Diario La Nación reproduce íntegro el discurso de orden pronunciado por Daniel Pabón, periodista de agenda propia e investigación de esta casa editora, con motivo del acto protocolar en el cual recibió el Premio Estadal de Periodismo “Dr. Ramón J. Velásquez” 2018 de la Gobernación del estado Táchira, una ceremonia celebrada el viernes 6 de julio de 2018 en el Salón Leonardo Ruiz Pineda de la Residencia Oficial de Gobernadores, en San Cristóbal

El momento de imposición de la medalla por parte de la gobernadora Laidy Gómez. (Foto/Dirci)

Pabón se hizo acreedor del máximo galardón del periodismo en el Táchira por Reportajes, una sección de periodicidad semanal que durante el último lustro ha publicado más de 200 entregas cada domingo en las ediciones impresa y digital de Diario La Nación. Mediante Decreto N° 182, el jurado calificador consideró en sus trabajos “una excelente representación de profundidad, uso de diferentes géneros periodísticos, contraste de fuentes y reflejo de la realidad noticiosa”

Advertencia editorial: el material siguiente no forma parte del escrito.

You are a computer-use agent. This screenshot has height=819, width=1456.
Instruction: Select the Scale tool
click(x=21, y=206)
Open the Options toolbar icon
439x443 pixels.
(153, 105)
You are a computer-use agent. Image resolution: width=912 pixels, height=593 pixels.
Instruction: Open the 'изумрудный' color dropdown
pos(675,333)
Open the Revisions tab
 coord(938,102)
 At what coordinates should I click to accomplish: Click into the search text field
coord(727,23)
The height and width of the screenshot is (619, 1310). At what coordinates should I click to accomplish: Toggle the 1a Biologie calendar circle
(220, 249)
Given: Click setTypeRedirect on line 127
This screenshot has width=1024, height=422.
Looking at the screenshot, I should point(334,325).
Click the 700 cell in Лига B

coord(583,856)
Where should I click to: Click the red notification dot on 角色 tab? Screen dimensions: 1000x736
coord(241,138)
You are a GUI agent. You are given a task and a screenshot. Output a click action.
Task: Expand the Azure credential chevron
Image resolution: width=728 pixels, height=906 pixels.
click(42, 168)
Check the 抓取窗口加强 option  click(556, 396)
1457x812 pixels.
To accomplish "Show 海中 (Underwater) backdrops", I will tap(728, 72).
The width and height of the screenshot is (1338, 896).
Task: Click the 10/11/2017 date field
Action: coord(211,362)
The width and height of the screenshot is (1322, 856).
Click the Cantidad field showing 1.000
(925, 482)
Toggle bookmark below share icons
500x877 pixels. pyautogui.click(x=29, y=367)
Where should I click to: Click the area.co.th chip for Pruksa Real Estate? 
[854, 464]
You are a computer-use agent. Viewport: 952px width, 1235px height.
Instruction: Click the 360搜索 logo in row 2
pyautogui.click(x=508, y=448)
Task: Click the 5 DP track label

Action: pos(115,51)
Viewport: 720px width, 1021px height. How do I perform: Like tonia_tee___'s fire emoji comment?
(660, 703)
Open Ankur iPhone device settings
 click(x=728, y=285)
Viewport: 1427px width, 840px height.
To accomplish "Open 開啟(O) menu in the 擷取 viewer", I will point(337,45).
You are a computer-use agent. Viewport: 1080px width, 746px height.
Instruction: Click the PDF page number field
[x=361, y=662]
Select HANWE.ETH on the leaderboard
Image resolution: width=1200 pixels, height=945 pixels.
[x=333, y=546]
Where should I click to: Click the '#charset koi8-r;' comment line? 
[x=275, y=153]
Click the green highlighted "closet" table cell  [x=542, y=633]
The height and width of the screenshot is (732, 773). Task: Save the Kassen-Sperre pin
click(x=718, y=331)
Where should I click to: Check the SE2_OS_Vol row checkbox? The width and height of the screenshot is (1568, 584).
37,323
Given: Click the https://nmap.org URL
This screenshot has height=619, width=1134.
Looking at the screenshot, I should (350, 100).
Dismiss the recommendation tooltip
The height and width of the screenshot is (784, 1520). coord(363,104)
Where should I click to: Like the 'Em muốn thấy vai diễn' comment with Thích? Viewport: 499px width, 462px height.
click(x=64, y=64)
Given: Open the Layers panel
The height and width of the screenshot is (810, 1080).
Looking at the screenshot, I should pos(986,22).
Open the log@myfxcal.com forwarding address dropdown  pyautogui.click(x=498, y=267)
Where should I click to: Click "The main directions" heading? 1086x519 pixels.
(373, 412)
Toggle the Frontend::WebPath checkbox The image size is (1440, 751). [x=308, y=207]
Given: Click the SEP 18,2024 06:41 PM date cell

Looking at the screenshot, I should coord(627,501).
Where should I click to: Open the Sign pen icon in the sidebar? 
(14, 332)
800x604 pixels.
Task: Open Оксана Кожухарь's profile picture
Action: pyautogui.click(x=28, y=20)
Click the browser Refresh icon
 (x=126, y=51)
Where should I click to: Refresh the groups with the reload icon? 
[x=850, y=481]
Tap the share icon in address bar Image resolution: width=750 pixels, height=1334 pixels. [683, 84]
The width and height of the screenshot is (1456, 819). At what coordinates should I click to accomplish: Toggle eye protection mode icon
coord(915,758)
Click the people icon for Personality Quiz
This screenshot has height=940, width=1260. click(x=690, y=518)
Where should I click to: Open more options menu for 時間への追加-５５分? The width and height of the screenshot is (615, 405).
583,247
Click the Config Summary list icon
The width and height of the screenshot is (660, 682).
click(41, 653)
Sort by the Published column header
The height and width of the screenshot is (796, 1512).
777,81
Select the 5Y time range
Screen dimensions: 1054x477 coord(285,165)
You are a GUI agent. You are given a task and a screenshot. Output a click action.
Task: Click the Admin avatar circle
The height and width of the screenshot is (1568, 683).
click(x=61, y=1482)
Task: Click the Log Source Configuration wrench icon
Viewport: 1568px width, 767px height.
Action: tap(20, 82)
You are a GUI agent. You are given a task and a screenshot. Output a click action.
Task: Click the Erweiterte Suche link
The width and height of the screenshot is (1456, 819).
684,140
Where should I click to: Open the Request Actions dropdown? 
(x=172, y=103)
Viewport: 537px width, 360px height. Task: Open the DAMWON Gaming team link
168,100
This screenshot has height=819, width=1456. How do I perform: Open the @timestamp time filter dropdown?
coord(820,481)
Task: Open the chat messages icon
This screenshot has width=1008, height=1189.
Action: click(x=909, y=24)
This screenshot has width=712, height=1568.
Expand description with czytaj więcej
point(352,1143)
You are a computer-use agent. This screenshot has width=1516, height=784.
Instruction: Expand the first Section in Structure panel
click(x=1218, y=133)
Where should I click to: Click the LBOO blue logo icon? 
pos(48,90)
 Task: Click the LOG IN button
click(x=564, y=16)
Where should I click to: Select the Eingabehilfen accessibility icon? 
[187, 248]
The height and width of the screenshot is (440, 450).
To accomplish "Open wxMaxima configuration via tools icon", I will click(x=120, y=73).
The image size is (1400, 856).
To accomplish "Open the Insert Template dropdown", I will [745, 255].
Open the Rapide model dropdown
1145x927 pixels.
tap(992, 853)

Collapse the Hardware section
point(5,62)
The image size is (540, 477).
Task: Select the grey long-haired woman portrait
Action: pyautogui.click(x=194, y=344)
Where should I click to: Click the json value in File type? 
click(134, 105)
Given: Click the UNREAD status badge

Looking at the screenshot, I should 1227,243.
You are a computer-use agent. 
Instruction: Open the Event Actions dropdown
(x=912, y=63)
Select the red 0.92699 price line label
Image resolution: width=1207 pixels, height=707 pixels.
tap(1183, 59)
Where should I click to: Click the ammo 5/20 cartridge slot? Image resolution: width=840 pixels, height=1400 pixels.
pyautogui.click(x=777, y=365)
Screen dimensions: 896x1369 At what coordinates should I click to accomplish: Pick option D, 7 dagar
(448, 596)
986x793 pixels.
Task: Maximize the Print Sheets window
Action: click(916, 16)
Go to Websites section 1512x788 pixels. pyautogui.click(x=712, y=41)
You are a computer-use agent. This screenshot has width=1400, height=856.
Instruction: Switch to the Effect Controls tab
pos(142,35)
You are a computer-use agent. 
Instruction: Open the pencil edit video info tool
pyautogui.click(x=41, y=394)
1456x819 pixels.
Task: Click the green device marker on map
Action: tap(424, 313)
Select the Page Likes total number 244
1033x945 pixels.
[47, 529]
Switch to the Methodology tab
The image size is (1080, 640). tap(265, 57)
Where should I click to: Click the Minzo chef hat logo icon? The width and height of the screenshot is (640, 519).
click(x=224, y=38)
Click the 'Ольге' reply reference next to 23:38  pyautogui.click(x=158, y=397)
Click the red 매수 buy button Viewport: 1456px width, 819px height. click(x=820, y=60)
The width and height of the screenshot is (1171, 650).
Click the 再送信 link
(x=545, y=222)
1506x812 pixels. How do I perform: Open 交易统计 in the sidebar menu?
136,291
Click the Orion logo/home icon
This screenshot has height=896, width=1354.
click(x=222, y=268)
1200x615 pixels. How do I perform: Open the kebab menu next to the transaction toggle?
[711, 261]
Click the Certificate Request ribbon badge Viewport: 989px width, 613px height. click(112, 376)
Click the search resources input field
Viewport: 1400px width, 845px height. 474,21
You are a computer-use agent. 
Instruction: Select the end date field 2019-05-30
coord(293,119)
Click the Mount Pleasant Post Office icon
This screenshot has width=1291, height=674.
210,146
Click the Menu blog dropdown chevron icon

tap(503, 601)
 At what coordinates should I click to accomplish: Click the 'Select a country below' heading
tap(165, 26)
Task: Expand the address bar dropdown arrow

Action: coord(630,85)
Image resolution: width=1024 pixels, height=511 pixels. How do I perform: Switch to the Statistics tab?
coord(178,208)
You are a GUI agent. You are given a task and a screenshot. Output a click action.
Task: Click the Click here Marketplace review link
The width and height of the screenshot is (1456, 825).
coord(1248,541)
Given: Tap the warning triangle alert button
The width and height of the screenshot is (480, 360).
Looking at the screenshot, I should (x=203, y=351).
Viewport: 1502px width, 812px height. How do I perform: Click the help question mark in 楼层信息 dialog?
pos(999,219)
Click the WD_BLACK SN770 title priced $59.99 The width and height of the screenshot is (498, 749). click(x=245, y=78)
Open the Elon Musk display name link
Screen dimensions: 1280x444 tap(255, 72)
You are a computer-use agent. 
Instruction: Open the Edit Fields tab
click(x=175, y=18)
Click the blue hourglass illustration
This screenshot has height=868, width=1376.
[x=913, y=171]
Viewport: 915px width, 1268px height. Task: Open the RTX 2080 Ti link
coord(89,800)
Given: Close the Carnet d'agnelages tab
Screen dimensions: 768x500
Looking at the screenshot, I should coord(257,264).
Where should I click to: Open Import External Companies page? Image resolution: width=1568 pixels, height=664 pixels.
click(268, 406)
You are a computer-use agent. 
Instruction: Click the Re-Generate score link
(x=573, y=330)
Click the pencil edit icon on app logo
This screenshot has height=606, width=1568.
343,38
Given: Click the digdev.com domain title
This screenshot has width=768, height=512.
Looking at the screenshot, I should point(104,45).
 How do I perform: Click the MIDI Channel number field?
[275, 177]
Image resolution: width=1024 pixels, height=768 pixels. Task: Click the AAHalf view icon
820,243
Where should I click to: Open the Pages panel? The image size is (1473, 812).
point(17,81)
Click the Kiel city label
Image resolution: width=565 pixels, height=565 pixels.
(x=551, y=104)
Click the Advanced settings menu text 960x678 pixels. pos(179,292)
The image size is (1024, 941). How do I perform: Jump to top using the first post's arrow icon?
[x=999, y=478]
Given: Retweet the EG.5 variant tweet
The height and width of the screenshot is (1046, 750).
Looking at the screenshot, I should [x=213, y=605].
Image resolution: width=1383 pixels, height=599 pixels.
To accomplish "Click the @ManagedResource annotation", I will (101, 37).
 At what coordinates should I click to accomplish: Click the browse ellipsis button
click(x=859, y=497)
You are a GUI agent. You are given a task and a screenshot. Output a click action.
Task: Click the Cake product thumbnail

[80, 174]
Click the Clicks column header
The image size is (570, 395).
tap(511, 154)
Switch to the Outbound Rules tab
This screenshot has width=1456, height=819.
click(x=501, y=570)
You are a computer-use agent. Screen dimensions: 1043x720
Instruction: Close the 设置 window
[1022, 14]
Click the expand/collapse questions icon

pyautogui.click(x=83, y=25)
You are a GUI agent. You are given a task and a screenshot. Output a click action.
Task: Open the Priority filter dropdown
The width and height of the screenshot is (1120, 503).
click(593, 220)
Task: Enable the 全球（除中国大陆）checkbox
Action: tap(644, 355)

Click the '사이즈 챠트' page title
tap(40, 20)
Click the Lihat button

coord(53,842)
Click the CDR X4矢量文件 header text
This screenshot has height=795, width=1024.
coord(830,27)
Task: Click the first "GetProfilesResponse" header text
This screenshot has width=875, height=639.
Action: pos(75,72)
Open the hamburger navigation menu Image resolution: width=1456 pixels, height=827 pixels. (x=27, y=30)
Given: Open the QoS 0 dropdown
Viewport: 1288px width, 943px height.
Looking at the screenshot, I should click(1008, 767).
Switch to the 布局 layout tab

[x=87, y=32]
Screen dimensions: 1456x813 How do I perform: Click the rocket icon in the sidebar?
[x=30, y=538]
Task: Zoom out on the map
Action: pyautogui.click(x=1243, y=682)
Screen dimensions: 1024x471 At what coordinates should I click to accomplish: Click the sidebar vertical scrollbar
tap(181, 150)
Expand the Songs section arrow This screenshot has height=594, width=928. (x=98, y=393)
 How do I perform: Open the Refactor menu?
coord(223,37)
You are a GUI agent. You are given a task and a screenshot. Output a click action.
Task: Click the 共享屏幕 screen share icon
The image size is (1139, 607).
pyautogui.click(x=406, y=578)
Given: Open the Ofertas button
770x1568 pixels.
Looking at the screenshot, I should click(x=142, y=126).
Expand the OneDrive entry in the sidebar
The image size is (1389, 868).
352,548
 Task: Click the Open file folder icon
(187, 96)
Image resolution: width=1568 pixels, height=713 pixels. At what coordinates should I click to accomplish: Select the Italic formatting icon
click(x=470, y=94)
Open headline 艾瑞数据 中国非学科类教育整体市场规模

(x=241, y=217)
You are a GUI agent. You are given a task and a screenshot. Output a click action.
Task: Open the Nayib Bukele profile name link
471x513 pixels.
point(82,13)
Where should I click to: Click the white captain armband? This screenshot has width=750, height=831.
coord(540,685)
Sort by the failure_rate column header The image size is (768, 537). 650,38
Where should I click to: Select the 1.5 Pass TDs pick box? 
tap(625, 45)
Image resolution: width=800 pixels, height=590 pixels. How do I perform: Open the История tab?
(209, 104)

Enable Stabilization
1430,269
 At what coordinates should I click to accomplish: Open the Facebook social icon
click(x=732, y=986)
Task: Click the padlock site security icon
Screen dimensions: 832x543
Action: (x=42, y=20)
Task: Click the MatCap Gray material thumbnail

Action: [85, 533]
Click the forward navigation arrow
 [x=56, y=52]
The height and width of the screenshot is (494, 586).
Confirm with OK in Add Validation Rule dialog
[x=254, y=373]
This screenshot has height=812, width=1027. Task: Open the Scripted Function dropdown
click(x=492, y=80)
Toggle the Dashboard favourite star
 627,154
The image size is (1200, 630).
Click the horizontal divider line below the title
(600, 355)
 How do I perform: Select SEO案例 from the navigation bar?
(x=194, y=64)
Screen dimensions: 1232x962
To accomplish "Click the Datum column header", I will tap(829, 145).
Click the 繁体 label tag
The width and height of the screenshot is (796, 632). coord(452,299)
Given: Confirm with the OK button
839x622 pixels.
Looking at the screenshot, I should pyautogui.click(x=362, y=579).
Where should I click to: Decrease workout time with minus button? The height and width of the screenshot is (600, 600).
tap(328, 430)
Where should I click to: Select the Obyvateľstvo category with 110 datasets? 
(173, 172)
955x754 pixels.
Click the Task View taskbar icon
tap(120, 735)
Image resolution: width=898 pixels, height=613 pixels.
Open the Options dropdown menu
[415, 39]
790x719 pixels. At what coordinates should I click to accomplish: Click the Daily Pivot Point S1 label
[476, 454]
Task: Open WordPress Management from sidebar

Cuenta 173 años de vida, desde que lo parió el Eco del Torbes. Ha perdido peso en los últimos meses, al igual que seis de cada diez venezolanos. Camina entre tantas dificultades como huecos se pueden encontrar por las calles empinadas de aquí. Pero resiste, aguanta y se reinventa.

Con estos cuatro rasgos intento dibujar con palabras al periodismo tachirense en la actualidad. Me permitiré lanzar cuatro trazos verbales acerca de nuestro oficio, en este discurso por la entrega del Premio Estadal de Periodismo Ramón J. Velásquez 2018.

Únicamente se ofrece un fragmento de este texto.